**Your instructions**
Please convert all the records below into a JSON list of strings, one string per line, leaving out blank lines.

**Provided information**
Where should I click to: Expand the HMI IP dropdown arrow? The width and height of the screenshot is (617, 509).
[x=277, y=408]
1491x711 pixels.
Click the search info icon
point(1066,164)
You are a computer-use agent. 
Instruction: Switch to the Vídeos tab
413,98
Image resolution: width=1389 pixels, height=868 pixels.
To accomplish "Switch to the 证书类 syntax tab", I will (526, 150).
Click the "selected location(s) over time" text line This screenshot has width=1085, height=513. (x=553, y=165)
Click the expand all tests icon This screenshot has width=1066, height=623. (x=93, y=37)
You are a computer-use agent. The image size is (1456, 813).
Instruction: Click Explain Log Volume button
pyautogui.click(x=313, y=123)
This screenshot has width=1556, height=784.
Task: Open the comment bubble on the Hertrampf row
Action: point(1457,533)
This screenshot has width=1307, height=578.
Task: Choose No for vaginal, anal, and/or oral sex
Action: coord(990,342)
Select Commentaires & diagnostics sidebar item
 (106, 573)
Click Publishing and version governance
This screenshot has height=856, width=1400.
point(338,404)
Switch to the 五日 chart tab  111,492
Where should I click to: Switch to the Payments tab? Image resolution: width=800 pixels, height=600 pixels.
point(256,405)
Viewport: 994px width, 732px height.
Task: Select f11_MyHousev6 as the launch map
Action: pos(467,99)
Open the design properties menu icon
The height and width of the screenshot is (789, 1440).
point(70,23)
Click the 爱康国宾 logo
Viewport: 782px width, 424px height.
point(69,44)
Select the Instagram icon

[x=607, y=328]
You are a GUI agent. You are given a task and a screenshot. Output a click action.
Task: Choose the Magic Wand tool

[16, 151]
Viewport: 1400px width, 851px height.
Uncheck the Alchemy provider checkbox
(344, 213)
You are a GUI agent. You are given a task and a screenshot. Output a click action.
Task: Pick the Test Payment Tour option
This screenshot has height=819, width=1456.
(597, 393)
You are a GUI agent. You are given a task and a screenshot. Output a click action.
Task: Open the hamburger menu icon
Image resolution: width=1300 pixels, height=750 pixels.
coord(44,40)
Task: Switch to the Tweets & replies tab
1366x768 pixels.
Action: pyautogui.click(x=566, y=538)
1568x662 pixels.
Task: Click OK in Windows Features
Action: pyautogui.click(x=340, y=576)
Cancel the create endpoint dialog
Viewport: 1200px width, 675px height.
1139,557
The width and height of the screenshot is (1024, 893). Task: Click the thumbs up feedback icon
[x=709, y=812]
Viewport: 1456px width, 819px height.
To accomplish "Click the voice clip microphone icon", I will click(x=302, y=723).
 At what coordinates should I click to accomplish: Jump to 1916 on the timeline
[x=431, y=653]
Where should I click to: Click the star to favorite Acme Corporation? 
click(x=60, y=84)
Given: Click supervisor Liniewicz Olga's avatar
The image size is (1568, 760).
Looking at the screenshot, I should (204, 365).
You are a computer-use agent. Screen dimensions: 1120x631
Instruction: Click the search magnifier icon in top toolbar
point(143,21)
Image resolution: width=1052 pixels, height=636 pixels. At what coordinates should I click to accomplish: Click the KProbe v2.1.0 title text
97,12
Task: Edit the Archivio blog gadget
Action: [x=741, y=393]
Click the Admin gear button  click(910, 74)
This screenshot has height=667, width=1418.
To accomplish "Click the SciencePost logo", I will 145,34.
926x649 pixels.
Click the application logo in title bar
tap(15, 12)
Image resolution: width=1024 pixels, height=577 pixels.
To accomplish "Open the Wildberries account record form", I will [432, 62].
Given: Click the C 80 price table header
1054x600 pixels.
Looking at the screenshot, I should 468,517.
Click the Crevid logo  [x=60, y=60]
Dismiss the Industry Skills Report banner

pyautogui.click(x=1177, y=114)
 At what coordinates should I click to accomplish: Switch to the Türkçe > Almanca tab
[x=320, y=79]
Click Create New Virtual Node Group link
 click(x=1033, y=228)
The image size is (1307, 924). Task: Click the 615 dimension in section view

**Exercise output**
[
  "Where should I click to: Expand the HMI IP dropdown arrow? The width and height of the screenshot is (617, 509).",
  "[x=277, y=408]",
  "1491x711 pixels.",
  "Click the search info icon",
  "point(1066,164)",
  "You are a computer-use agent. ",
  "Instruction: Switch to the Vídeos tab",
  "413,98",
  "Image resolution: width=1389 pixels, height=868 pixels.",
  "To accomplish \"Switch to the 证书类 syntax tab\", I will (526, 150).",
  "Click the \"selected location(s) over time\" text line This screenshot has width=1085, height=513. (x=553, y=165)",
  "Click the expand all tests icon This screenshot has width=1066, height=623. (x=93, y=37)",
  "You are a computer-use agent. The image size is (1456, 813).",
  "Instruction: Click Explain Log Volume button",
  "pyautogui.click(x=313, y=123)",
  "This screenshot has width=1556, height=784.",
  "Task: Open the comment bubble on the Hertrampf row",
  "Action: point(1457,533)",
  "This screenshot has width=1307, height=578.",
  "Task: Choose No for vaginal, anal, and/or oral sex",
  "Action: coord(990,342)",
  "Select Commentaires & diagnostics sidebar item",
  " (106, 573)",
  "Click Publishing and version governance",
  "This screenshot has height=856, width=1400.",
  "point(338,404)",
  "Switch to the 五日 chart tab  111,492",
  "Where should I click to: Switch to the Payments tab? Image resolution: width=800 pixels, height=600 pixels.",
  "point(256,405)",
  "Viewport: 994px width, 732px height.",
  "Task: Select f11_MyHousev6 as the launch map",
  "Action: pos(467,99)",
  "Open the design properties menu icon",
  "The height and width of the screenshot is (789, 1440).",
  "point(70,23)",
  "Click the 爱康国宾 logo",
  "Viewport: 782px width, 424px height.",
  "point(69,44)",
  "Select the Instagram icon",
  "[x=607, y=328]",
  "You are a GUI agent. You are given a task and a screenshot. Output a click action.",
  "Task: Choose the Magic Wand tool",
  "[16, 151]",
  "Viewport: 1400px width, 851px height.",
  "Uncheck the Alchemy provider checkbox",
  "(344, 213)",
  "You are a GUI agent. You are given a task and a screenshot. Output a click action.",
  "Task: Pick the Test Payment Tour option",
  "This screenshot has height=819, width=1456.",
  "(597, 393)",
  "You are a GUI agent. You are given a task and a screenshot. Output a click action.",
  "Task: Open the hamburger menu icon",
  "Image resolution: width=1300 pixels, height=750 pixels.",
  "coord(44,40)",
  "Task: Switch to the Tweets & replies tab",
  "1366x768 pixels.",
  "Action: pyautogui.click(x=566, y=538)",
  "1568x662 pixels.",
  "Task: Click OK in Windows Features",
  "Action: pyautogui.click(x=340, y=576)",
  "Cancel the create endpoint dialog",
  "Viewport: 1200px width, 675px height.",
  "1139,557",
  "The width and height of the screenshot is (1024, 893). Task: Click the thumbs up feedback icon",
  "[x=709, y=812]",
  "Viewport: 1456px width, 819px height.",
  "To accomplish \"Click the voice clip microphone icon\", I will click(x=302, y=723).",
  " At what coordinates should I click to accomplish: Jump to 1916 on the timeline",
  "[x=431, y=653]",
  "Where should I click to: Click the star to favorite Acme Corporation? ",
  "click(x=60, y=84)",
  "Given: Click supervisor Liniewicz Olga's avatar",
  "The image size is (1568, 760).",
  "Looking at the screenshot, I should (204, 365).",
  "You are a computer-use agent. Screen dimensions: 1120x631",
  "Instruction: Click the search magnifier icon in top toolbar",
  "point(143,21)",
  "Image resolution: width=1052 pixels, height=636 pixels. At what coordinates should I click to accomplish: Click the KProbe v2.1.0 title text",
  "97,12",
  "Task: Edit the Archivio blog gadget",
  "Action: [x=741, y=393]",
  "Click the Admin gear button  click(910, 74)",
  "This screenshot has height=667, width=1418.",
  "To accomplish \"Click the SciencePost logo\", I will 145,34.",
  "926x649 pixels.",
  "Click the application logo in title bar",
  "tap(15, 12)",
  "Image resolution: width=1024 pixels, height=577 pixels.",
  "To accomplish \"Open the Wildberries account record form\", I will [432, 62].",
  "Given: Click the C 80 price table header",
  "1054x600 pixels.",
  "Looking at the screenshot, I should 468,517.",
  "Click the Crevid logo  [x=60, y=60]",
  "Dismiss the Industry Skills Report banner",
  "pyautogui.click(x=1177, y=114)",
  " At what coordinates should I click to accomplish: Switch to the Türkçe > Almanca tab",
  "[x=320, y=79]",
  "Click Create New Virtual Node Group link",
  " click(x=1033, y=228)",
  "The image size is (1307, 924). Task: Click the 615 dimension in section view"
]